North Korea’s in the news again, but, as usual, for the wrong reasons. Sure they are again threatening another nuclear weapons test. Even as they just tested yet another long range missile, a missile, as we all know, that turned out to be yet another dud. While America, along with some many of Pyongyang’s regional allies are pulling out their usual talking points, Points well practiced given how many times we have been here to this well- trodden path of North Korea’s nuclear missile ambitions. Threatening us, even as they remain dependent on outsiders to keep their people somewhat nourished. No, there is nothing wrong with North Korea being in the news.

But it seems only fair that the world spend at least a little time considering whom the North Korean government really threatens; the vast majority of Korea’s 24 million people. And the hundreds of thousands of them in concentration camp like prisons scattered among a modern day Gulag that would have made Stalin proud. In fact, one camp is literally bigger than Los Angeles itself. All horrific labor camps so large they can be easily spotted from space – full of victims sent off without trail, guilty by association in a state that punishes the entire family of anyone who displease it down through three generations.
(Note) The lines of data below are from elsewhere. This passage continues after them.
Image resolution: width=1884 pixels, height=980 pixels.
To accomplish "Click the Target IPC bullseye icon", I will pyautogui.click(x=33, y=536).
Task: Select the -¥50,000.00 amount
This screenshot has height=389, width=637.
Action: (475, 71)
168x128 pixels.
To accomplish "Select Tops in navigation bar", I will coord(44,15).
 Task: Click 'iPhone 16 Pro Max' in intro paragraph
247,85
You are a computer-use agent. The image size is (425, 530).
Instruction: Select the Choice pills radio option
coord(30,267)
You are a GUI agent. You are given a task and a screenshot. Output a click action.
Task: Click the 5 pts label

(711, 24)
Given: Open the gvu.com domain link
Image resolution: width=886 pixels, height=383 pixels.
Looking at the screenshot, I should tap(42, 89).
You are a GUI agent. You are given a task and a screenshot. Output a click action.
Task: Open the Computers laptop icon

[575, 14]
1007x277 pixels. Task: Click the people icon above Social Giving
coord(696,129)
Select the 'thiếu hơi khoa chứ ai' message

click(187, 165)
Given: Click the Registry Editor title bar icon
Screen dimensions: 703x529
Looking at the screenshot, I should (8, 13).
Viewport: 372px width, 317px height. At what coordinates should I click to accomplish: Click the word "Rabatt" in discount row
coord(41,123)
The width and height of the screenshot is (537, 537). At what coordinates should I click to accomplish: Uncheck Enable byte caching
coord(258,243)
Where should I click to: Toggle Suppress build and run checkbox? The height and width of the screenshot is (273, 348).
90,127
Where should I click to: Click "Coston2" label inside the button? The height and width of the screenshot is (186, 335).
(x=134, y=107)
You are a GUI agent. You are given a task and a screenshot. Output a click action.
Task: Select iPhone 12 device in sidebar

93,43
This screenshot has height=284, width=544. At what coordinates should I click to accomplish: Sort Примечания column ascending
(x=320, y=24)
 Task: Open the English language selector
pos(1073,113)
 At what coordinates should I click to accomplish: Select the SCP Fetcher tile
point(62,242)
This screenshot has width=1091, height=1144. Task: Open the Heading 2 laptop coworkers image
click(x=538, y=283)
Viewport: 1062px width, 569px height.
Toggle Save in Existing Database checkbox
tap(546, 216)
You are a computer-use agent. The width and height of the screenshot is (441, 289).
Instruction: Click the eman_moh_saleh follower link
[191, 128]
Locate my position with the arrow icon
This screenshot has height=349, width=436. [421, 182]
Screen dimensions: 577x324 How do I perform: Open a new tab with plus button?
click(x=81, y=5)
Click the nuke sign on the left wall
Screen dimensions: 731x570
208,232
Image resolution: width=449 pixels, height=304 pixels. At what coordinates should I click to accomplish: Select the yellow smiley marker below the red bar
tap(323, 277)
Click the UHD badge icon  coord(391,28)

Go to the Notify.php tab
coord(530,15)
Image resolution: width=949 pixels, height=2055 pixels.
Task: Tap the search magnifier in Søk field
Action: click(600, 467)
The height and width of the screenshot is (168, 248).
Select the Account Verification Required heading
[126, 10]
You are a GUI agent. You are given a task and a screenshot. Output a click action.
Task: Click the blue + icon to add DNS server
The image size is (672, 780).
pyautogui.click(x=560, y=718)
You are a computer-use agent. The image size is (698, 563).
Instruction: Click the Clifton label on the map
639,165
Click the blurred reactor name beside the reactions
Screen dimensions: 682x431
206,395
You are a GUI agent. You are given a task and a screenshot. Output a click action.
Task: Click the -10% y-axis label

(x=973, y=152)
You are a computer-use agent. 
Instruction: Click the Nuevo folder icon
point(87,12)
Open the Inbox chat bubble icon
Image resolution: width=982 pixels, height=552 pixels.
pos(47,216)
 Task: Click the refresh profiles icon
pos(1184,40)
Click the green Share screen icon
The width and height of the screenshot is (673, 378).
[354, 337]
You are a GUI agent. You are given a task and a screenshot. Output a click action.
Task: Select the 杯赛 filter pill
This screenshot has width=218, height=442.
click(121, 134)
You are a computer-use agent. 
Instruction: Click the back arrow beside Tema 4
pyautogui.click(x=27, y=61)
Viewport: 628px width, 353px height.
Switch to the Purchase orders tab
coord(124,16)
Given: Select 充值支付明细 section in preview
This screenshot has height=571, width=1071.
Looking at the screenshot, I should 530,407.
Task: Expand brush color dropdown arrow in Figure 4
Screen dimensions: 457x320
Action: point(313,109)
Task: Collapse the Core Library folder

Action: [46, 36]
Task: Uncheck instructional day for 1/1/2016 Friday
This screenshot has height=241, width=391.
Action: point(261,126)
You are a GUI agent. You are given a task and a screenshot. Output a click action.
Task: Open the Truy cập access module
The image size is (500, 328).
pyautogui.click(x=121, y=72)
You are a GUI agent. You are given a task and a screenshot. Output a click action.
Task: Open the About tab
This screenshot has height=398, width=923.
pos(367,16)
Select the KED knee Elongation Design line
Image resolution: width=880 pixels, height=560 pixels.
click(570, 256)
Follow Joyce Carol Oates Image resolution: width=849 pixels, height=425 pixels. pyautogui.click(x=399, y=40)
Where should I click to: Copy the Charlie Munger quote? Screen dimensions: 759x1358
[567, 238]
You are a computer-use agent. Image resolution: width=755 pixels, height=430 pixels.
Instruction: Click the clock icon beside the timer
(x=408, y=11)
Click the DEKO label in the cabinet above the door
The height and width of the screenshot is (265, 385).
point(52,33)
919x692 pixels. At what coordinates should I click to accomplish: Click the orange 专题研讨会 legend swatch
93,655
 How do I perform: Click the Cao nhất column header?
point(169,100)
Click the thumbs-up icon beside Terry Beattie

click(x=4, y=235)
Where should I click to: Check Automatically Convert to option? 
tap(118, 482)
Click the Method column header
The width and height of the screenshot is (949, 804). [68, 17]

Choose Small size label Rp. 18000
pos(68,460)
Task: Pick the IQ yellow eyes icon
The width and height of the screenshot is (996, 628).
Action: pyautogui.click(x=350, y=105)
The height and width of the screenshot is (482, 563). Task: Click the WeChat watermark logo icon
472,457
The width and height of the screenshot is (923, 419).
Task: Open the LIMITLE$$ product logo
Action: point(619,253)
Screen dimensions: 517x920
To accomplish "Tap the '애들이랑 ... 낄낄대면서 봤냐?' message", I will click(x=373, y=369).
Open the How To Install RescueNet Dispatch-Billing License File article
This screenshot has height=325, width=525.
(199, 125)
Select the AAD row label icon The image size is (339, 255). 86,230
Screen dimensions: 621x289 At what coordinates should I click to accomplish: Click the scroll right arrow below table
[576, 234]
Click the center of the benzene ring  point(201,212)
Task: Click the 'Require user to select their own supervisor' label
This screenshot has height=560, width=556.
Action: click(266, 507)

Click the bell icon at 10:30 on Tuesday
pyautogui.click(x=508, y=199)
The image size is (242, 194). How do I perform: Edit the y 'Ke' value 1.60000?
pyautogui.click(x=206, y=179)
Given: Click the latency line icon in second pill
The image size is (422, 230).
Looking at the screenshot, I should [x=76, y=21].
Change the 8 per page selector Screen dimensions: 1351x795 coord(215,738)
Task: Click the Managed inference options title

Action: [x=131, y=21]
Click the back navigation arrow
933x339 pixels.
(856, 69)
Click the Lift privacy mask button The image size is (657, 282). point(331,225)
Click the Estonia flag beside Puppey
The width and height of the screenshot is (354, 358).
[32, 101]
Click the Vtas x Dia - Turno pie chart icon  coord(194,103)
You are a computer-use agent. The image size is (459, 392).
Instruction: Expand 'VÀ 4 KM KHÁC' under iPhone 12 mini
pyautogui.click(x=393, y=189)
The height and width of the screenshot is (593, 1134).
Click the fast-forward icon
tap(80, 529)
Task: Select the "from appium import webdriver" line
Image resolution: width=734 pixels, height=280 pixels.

Sure we all know we have long had plenty of excuses for not considering the suffering of the Korean people. After all, North Korea until recently was far and away the most isolated of nations one that built up a wall so high around it neither the trapped citizens within it nor those of us outside could peer over. Making it enormously difficult until recently for those beyond North Korea to understand what was going on. Yes, a state to rival the worst of the 20th century’s nastiest regimes, and yet unlike its rivals from the Nazis to Stalin’s Soviet Union. Here is a state that has lasted for generations.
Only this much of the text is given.